台風がそれた日の青空と雲

青空と雲。
台風11号は、高知県、徳島県をはじめとして各地に甚大な被害をもたらした。
私の住む青森市では、台風の被害はほとんど無く、静かに時が過ぎている。
台風は遠く日本海にそれて、今朝の青森市上空では、雲の隙間から穏やかな青空が顔をのぞかせている。
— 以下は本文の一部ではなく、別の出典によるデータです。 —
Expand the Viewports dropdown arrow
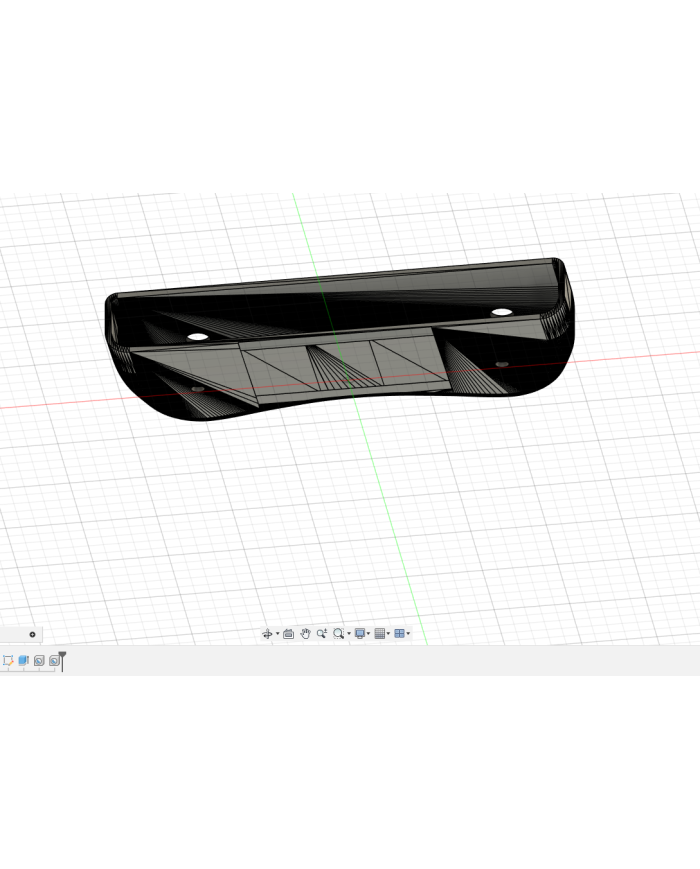The width and height of the screenshot is (700, 869). [409, 635]
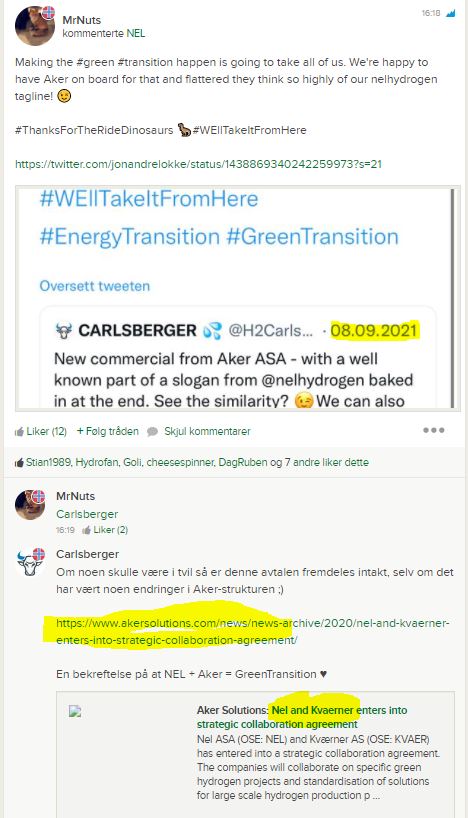This screenshot has width=468, height=818.
Task: Click MrNuts avatar in the comment reply
Action: [x=30, y=504]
強風や大雨をもたらす荒れた空と、平安をもたらす穏やかな空。
私たちの気持ちは、空模様によって大きく変わる。
不安になったり良い気分になったり。
恐怖にふるえたり。
快活に明るくふるまったり。

空は地上の生命を育んだり破壊したりするから、人間にとっては支配的な存在だ。
大気の動きが、人の生活に大きな影響を及ぼしている。
大気とは、私たちの暮らしの表面を、厚く層状に覆っている空気のこと。
私たちは、その大気を「空」として感じている。

次第に青空が広がる。
建物の中で暮らす人間は、空のわずかな変化には影響を受けない。
台風のような、建物を破壊する大きな空の動きには、常に生存を脅かされる。
台風の襲来によって私たちの生活は翻弄される。
私たちは、空の支配から逃れられないでいる。

台風の名残の雲。

遠くの台風の名残が消えていく。
もし、ヒンドゥー教の神「シヴァ」のような、破壊と創造の神が存在するとしたら、それは「空」のことかもしれない。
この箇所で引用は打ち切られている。